* [WORK INSTRUCTION]
Copy each line of the records that holds the string "Privacy".

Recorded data
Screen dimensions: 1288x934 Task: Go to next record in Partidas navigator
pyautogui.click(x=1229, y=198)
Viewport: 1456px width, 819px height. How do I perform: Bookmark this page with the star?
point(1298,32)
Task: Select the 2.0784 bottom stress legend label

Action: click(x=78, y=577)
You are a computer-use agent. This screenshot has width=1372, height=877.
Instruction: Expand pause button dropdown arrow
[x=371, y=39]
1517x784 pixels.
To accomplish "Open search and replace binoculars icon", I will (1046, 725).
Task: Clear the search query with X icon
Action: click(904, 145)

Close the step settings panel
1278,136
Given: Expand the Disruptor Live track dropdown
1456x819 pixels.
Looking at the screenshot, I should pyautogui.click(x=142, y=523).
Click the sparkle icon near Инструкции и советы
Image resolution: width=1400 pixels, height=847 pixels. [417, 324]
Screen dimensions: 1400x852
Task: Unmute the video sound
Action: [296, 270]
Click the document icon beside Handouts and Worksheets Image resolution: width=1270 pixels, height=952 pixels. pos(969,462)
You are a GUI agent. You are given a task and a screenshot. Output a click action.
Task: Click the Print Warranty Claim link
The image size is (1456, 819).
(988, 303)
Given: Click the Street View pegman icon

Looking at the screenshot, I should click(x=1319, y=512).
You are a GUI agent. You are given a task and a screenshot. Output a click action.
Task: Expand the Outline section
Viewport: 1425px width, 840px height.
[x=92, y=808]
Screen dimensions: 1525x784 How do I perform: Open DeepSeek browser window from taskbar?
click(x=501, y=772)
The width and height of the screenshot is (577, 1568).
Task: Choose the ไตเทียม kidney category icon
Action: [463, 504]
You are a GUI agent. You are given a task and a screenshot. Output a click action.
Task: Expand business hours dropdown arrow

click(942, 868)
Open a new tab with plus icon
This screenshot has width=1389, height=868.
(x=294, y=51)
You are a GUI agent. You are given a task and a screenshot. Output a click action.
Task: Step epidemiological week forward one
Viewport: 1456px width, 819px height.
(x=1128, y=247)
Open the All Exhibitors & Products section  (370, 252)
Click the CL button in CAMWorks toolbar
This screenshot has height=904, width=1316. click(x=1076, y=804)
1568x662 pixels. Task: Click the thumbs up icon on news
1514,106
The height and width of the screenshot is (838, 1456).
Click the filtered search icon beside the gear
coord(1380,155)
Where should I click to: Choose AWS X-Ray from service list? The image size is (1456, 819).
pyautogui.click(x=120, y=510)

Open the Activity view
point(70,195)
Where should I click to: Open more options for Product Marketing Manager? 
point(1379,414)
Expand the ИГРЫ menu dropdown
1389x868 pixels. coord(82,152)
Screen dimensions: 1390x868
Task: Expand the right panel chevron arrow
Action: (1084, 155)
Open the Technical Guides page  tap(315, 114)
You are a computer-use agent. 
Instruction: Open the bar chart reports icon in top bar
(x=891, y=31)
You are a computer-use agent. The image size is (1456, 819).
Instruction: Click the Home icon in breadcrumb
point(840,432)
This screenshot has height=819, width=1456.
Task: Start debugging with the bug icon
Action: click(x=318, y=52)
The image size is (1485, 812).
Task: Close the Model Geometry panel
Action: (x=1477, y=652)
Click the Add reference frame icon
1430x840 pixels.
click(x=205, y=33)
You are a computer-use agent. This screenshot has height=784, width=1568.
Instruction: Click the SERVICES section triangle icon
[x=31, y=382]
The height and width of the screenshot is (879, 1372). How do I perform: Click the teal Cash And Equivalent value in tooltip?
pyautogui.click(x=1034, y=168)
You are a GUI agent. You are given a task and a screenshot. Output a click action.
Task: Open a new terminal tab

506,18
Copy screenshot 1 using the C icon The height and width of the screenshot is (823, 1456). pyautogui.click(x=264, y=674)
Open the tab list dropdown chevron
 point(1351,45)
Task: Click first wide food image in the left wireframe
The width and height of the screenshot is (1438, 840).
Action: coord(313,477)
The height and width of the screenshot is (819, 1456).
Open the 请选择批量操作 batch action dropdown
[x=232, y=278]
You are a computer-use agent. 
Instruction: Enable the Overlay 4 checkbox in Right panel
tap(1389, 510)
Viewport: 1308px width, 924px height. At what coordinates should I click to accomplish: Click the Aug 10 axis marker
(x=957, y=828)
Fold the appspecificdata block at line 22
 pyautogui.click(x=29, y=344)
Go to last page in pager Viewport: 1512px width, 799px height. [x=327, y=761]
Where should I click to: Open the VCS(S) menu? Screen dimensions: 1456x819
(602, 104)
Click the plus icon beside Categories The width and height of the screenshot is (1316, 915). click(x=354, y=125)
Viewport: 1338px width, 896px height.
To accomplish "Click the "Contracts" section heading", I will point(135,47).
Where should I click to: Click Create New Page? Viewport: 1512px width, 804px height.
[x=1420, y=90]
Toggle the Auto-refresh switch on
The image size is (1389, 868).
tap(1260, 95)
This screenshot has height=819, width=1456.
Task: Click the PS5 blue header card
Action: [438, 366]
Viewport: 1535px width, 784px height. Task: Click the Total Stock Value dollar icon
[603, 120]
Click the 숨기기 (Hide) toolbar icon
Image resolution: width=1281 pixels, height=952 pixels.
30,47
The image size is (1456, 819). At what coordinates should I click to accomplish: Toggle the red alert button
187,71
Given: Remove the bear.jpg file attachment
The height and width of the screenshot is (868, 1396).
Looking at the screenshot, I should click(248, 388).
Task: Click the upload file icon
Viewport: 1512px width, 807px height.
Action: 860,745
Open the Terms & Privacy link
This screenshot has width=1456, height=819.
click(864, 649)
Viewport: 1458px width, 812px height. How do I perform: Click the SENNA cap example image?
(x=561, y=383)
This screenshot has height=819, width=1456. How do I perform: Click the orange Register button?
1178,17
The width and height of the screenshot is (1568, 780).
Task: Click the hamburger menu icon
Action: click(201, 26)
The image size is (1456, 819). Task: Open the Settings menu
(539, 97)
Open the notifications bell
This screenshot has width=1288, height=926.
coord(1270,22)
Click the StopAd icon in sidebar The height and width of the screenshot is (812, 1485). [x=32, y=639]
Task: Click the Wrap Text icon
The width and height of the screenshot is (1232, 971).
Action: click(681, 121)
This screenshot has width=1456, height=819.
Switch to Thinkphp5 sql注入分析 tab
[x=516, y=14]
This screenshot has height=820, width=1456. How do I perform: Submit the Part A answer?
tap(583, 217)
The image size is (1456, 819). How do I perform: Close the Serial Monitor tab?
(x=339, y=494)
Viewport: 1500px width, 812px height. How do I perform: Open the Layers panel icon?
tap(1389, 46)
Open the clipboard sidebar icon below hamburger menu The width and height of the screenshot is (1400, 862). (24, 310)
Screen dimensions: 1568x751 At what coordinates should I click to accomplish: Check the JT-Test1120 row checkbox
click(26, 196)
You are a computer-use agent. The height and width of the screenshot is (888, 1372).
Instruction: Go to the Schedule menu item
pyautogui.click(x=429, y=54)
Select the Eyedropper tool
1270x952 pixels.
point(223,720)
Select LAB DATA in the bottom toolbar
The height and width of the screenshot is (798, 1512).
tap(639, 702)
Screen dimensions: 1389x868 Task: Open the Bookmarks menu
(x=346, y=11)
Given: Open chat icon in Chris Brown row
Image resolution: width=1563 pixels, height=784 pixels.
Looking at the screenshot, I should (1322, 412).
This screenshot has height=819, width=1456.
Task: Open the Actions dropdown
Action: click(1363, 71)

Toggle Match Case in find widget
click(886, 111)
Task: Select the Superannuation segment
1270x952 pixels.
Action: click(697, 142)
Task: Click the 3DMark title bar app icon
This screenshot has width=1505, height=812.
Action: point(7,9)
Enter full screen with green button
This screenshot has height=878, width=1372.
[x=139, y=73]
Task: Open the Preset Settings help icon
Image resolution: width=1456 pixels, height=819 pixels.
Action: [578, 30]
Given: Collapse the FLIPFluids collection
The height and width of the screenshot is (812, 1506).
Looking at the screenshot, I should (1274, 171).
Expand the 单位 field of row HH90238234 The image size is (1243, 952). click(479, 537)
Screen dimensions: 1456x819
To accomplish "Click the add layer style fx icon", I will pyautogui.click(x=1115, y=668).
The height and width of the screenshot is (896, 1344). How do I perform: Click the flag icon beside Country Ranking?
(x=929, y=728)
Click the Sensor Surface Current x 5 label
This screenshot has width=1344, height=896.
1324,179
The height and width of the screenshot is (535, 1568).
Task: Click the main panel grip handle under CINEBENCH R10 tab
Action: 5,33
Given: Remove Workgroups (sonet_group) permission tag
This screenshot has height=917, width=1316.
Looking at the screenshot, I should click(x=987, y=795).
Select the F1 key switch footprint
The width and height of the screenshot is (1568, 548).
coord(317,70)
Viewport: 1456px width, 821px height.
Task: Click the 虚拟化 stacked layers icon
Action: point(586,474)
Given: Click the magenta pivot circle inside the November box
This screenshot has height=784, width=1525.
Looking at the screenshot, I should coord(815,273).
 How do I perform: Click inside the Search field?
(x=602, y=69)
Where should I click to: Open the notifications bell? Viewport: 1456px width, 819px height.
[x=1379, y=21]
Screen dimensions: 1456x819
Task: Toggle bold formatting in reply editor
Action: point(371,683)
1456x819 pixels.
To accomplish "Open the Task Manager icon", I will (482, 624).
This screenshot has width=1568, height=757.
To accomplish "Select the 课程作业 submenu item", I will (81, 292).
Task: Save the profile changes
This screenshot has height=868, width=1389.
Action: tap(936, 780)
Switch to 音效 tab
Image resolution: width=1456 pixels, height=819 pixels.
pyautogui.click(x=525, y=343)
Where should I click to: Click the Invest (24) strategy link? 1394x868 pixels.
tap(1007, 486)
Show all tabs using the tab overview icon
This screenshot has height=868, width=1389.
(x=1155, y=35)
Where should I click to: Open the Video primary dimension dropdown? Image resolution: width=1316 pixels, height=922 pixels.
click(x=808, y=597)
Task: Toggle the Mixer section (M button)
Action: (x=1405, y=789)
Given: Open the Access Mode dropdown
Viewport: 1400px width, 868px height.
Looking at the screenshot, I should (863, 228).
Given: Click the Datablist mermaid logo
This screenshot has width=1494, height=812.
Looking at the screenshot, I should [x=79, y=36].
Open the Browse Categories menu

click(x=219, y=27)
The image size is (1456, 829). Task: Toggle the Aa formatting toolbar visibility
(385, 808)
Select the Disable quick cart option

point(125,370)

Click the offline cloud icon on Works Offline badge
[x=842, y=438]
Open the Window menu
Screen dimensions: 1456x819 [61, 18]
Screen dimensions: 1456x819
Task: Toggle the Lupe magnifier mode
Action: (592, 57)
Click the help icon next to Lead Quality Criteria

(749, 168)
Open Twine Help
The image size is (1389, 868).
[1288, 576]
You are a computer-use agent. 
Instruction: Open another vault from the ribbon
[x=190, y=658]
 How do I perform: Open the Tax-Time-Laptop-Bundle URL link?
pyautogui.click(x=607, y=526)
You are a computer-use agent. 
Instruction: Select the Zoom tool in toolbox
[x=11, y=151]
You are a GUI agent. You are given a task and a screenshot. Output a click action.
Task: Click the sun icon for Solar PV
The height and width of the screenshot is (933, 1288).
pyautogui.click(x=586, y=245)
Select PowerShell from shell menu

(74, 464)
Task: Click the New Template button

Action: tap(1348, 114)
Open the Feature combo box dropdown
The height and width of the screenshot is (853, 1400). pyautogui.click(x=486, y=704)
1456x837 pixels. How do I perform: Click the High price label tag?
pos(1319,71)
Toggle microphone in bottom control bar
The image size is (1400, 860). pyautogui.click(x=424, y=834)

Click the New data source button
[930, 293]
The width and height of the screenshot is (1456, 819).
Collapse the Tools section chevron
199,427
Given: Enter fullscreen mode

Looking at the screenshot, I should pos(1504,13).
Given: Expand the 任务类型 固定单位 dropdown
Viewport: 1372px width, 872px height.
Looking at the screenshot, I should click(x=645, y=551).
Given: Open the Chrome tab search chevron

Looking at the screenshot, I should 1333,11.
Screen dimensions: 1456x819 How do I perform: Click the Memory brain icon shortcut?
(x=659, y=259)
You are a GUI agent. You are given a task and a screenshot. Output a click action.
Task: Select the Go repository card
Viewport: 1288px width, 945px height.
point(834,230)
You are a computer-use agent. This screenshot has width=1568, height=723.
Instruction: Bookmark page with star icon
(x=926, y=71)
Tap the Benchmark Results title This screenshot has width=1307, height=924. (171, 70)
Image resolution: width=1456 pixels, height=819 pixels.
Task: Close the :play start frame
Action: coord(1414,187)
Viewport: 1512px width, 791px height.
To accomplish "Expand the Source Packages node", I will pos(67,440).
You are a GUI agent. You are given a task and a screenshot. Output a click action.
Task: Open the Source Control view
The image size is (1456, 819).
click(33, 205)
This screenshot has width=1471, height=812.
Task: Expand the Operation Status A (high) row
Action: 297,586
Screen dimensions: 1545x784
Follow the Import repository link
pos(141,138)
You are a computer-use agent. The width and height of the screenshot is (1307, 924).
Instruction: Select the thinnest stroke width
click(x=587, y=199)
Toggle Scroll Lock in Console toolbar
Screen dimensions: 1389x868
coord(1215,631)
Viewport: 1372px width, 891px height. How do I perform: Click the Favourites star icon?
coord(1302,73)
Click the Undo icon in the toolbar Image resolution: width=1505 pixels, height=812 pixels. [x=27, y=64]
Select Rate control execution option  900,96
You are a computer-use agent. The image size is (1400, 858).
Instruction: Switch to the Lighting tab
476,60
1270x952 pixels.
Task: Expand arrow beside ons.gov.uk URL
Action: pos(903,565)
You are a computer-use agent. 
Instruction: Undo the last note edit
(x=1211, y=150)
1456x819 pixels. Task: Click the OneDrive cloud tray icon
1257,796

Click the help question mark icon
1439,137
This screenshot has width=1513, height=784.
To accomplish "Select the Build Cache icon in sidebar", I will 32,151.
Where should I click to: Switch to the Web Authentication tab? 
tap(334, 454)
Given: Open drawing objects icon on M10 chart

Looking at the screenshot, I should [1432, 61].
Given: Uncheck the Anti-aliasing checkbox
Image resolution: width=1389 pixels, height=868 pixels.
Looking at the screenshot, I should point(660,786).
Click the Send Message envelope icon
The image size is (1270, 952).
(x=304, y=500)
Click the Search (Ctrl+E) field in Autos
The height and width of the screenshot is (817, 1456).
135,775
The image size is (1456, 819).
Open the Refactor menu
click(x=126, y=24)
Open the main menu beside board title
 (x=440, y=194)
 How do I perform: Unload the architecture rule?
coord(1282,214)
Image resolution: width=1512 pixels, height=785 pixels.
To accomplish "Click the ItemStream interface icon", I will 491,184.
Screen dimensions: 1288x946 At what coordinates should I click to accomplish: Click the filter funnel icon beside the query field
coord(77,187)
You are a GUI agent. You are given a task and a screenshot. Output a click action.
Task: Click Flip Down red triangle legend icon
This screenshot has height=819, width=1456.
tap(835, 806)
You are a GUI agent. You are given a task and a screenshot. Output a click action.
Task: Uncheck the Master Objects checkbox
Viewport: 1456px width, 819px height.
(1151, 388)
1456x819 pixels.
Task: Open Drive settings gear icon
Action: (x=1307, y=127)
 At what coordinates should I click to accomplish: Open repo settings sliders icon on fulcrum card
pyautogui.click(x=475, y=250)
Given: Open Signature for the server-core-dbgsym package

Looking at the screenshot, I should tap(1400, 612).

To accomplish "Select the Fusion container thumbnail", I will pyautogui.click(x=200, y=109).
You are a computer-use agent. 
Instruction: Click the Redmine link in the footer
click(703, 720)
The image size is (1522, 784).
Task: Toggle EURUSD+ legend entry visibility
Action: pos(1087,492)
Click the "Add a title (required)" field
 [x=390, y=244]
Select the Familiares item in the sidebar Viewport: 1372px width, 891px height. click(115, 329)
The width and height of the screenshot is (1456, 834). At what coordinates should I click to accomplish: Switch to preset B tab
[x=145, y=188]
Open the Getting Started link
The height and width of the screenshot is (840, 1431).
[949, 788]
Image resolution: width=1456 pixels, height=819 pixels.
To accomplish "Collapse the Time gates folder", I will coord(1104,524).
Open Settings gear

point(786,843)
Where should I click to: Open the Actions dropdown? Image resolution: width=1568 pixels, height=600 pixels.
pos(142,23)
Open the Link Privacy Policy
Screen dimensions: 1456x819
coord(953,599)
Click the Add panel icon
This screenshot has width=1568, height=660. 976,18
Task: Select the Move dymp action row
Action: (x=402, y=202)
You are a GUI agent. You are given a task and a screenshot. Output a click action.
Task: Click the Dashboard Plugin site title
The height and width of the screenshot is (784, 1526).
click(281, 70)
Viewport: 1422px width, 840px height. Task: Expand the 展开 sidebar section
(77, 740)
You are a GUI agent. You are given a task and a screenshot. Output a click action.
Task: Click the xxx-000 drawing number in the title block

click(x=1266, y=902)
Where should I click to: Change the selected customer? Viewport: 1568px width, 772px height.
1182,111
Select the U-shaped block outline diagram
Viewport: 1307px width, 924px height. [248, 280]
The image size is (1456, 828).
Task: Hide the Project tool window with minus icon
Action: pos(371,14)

* [ANSWER TO THIS TASK]
Open the Terms & Privacy link
Open the Link Privacy Policy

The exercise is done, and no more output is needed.